Proppant packs containing both sand and a deformable polymer proppants substantially reduce proppant crushing. Such proppant packs are disclosed in U.S. Pat. Nos. 6,059,034 and 6,330,916. In addition to sand, such proppant packs contain deformable additives which act as a cushion and minimize the point stresses applied to the proppant and limit crushing of the sand. However, at elevated stress levels, the permeability and porosity levels of such proppant packs are compromised by embedment and spalling. The proppants used in these references consist of a traditional proppant, i.e. sand, and a deformable particulate material such as polystyrene/divinylbenzene beads.
A further concept for improving the conductivity of proppants is to coat the proppant particles with an organic resin. In U.S. Pat. No. 3,929,191, sand or beads are coated with a fusible, i.e. thermoplastic (non-crosslinked) phenolic resin and injected into the geological formation.

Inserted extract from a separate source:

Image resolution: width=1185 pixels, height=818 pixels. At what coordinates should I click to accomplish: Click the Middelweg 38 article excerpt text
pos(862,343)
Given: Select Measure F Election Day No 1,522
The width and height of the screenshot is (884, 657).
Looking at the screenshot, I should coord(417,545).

The phenolic resin then crosslinks in situ to an infusible state, and agglomerates of the proppants also form as a result. In the process for making such proppants, it is disclosed to employ a very minor amount of aminoalkylalkoxysilane as a coupling agent. However, the small amount of coupling agent used cannot form a silicone resin, and is used only to increase adherence of the phenolic resin to the sand particles. Phenolic resin coated proppants have been widely used, but suffer from the disadvantage that they continue to crosslink under the harsh subterranean conditions, becoming brittle. They may then fracture, generating the problems addressed previously.

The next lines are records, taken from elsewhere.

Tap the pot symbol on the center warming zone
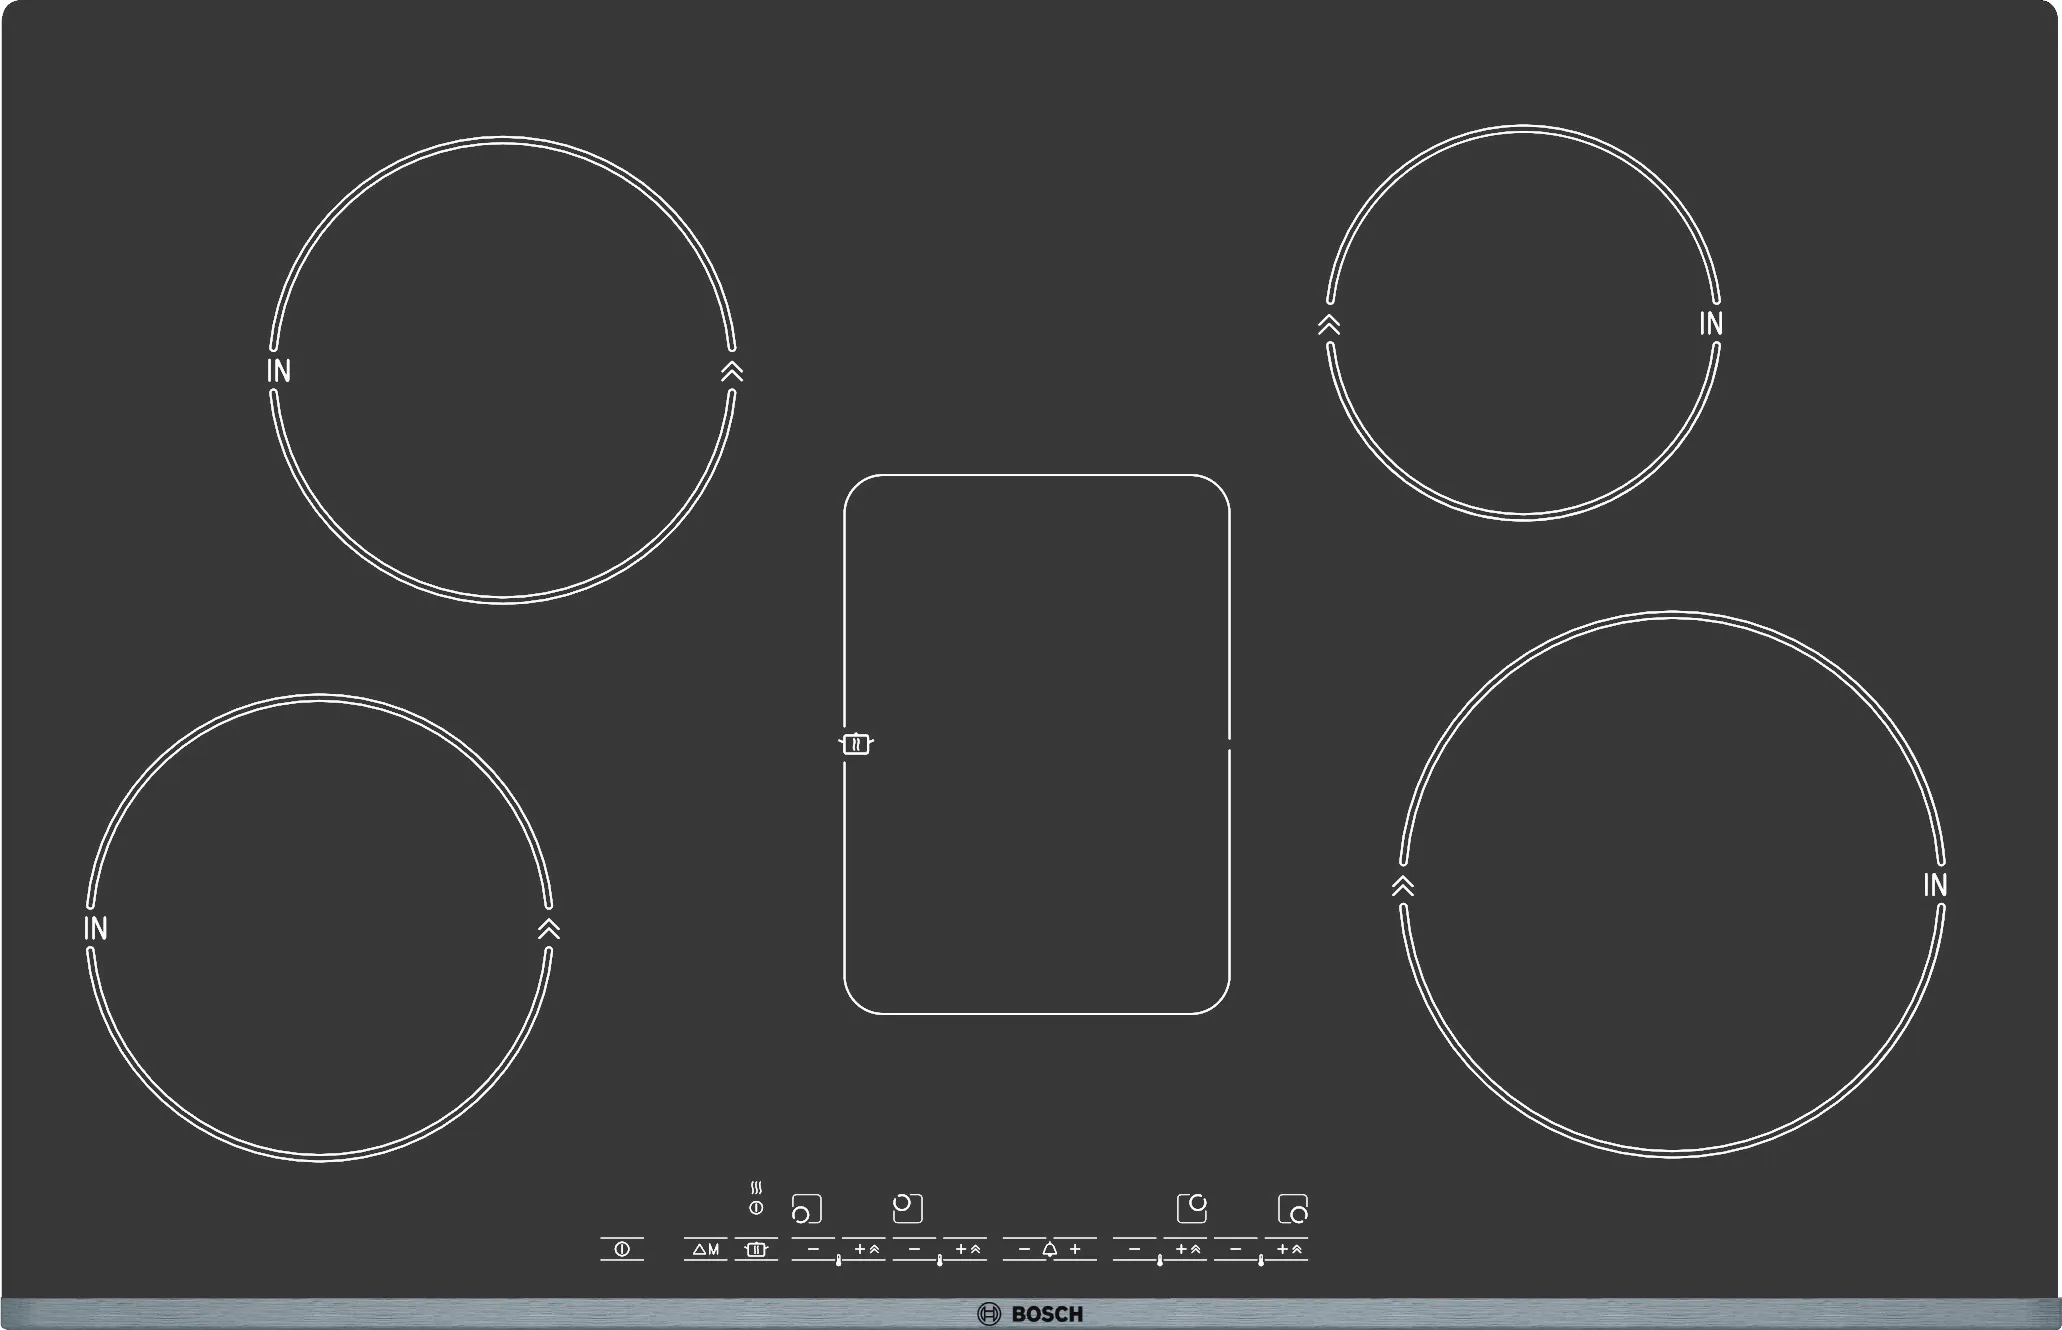Viewport: 2062px width, 1330px height. click(856, 744)
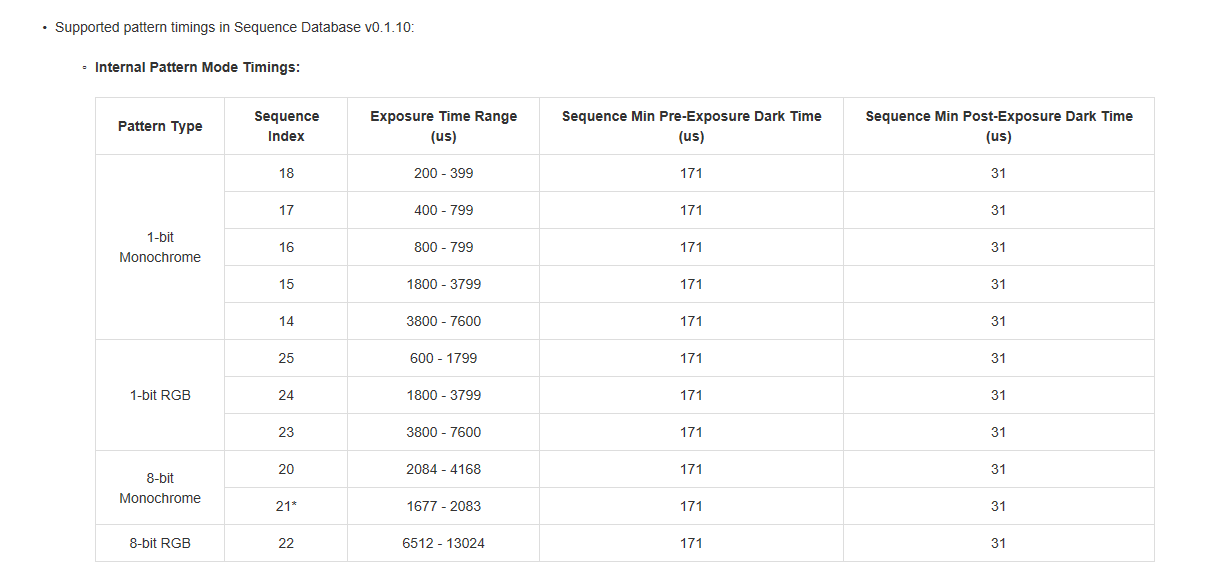Viewport: 1224px width, 575px height.
Task: Click the exposure range cell 800 - 799
Action: tap(443, 247)
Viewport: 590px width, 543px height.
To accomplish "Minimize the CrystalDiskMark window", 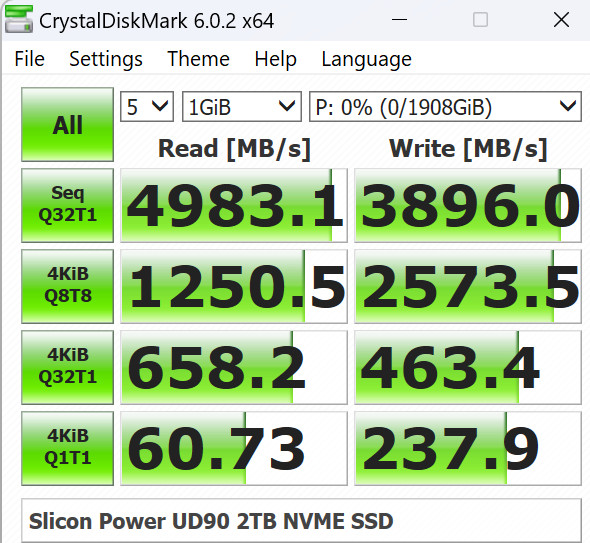I will (x=399, y=20).
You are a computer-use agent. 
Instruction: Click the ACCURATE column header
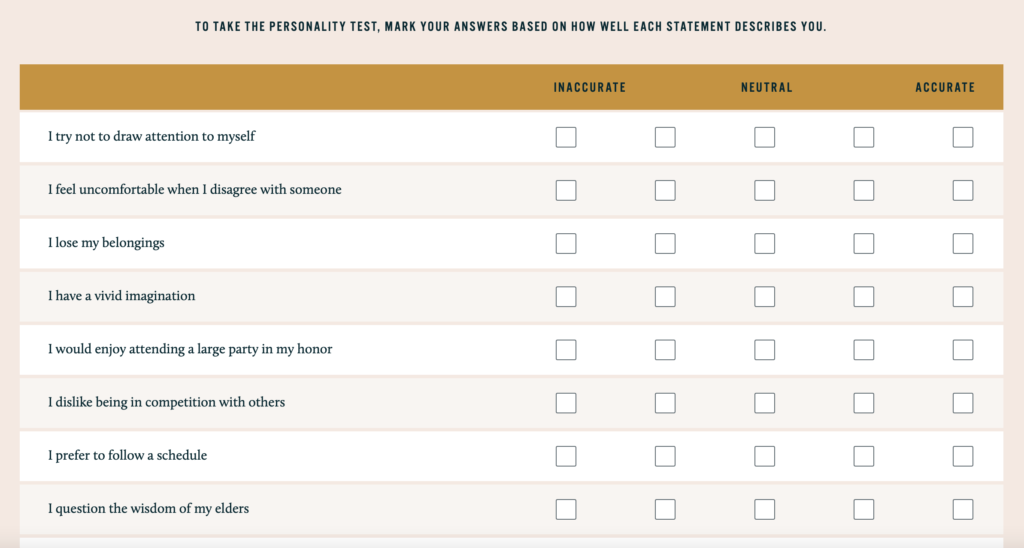coord(945,88)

In U.S. Pat. No. 7,883,740, it is proposed to coat proppant particles with a two layer coating, the first layer of a curable resin which is allowed to cure, followed by deposition of a second layer which is also allowed to cure. The two layers may be formed of the same curable resin. Such particles have the unwanted characteristic of shedding their outer layer, generating deformable fines which can substantially reduce porosity.

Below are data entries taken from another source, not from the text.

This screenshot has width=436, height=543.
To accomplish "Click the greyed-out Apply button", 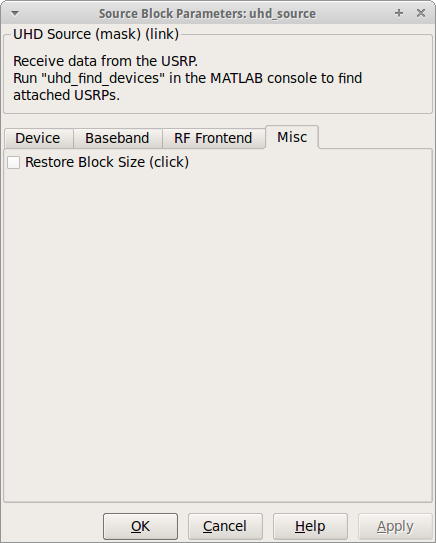I will (395, 526).
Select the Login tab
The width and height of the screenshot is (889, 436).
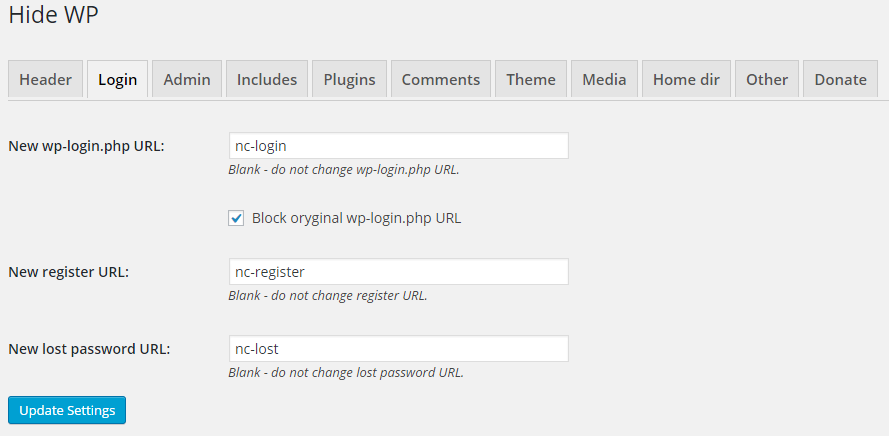point(117,79)
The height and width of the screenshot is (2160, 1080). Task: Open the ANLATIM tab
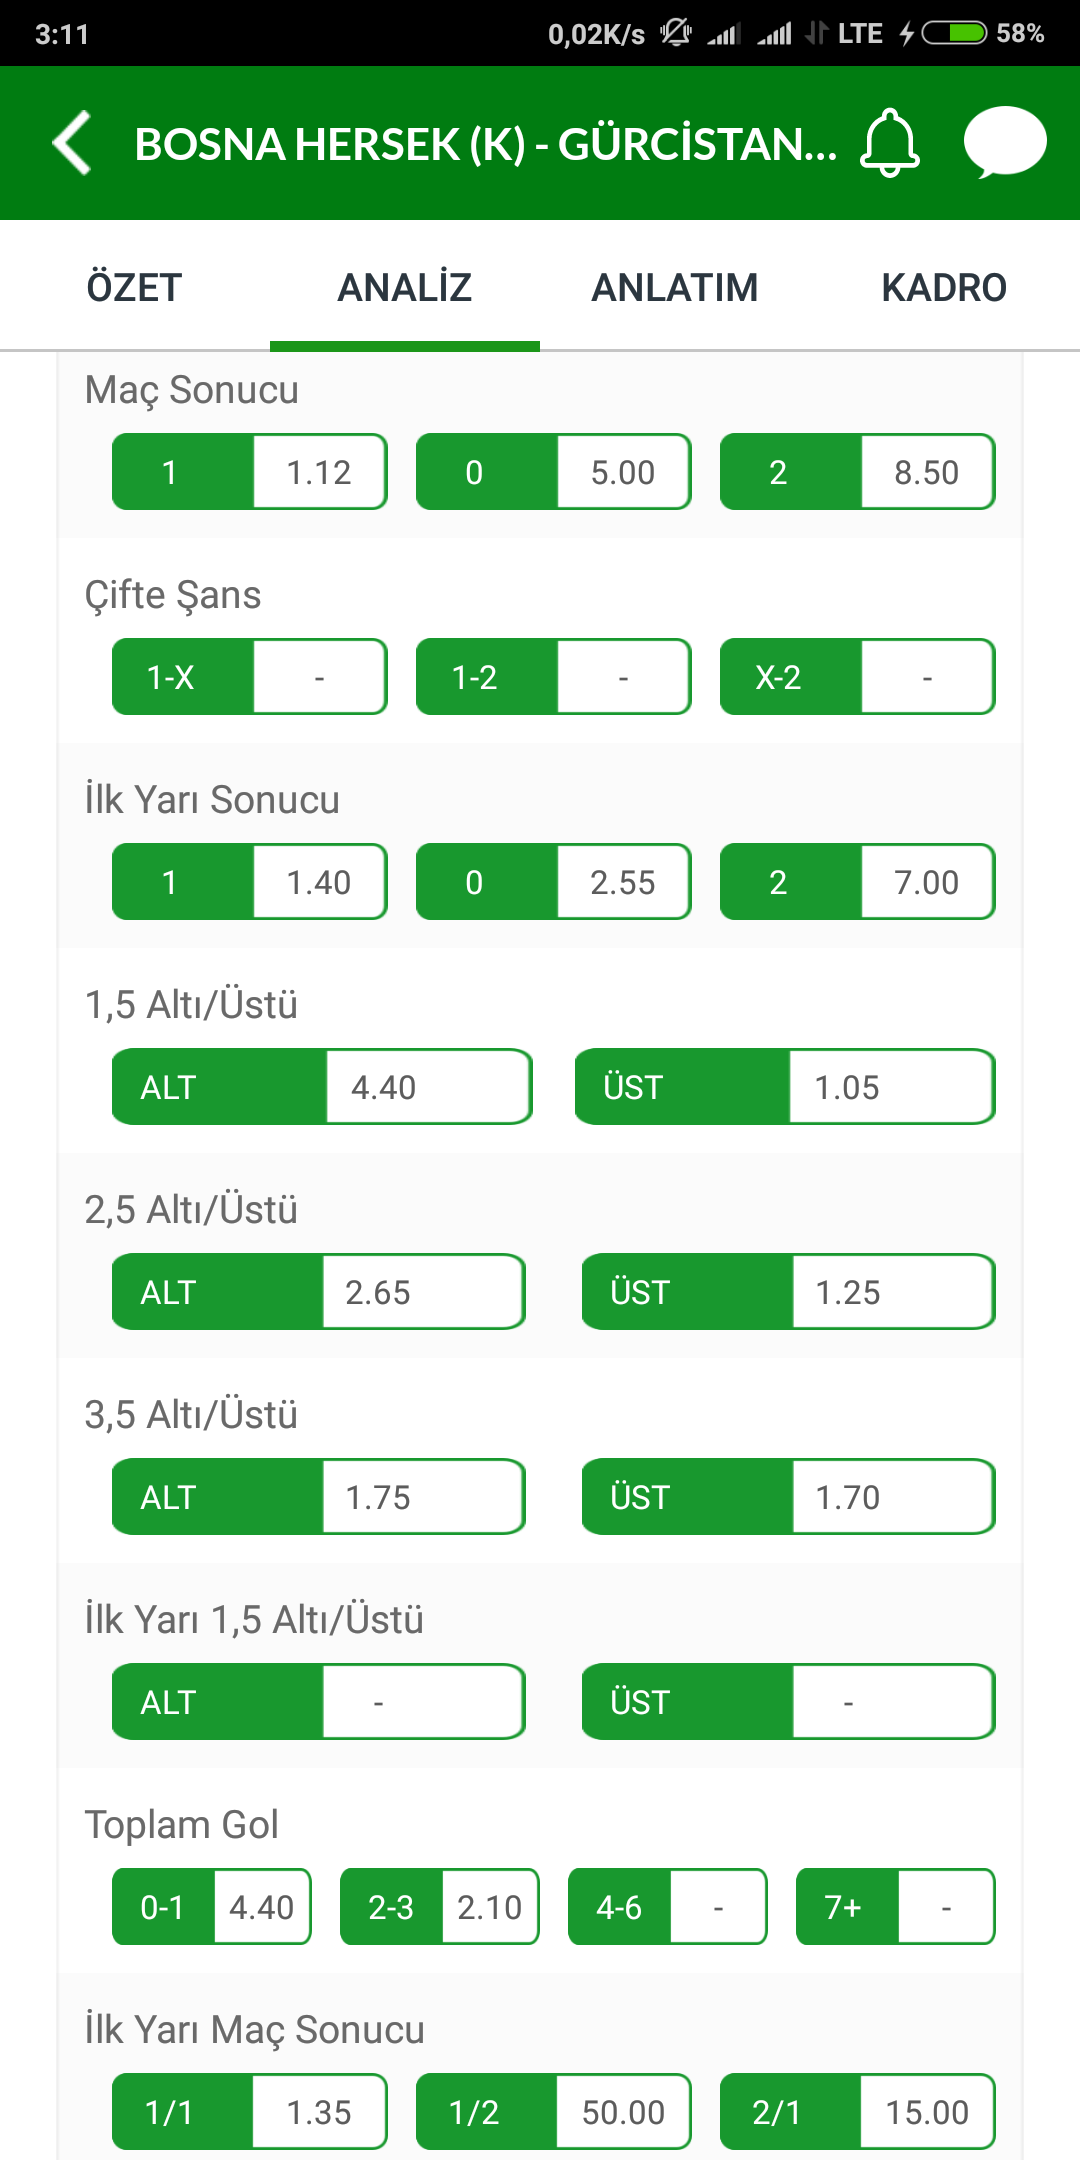point(675,287)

U.S. Pat. No. 7,322,411 discloses forming deformable proppants by coating proppant particles with a deformable polymer. Preferred polymers are phenol/formaldehyde resins, melamine/formaldehyde resins, and polyurethane resins. The formaldehyde-based resins have a tendency, as explained earlier, to continue to crosslink and ultimately become brittle. Polyester polyol-based polyurethane resins are unstable with respect to hydrolysis, and both these and the more hydrolysis-stable polyether-based polyurethanes tend to be expensive.
In U.S. published application 2003/0186820 A1, an in situ method of producing elastomer coated proppants is disclosed, wherein a silicone elastomer-forming component in liquid form is injected into the formation together with the particulate proppant, and polymerization within the formation enables the formation of a flexible and coherent mass. The varied underground conditions create problems with such an approach, and if too elastomeric, the gel-like masses can plug the formation rather than creating the desired hydrocarbon flow paths. Moreover, the curable silicone elastomer precursors are expensive.
It would be desirable to provide proppants which are deformable and whose conductivity is thus long lasting, while maintaining the benefits of the ease of production and cost-effectiveness of phenolic coated proppants.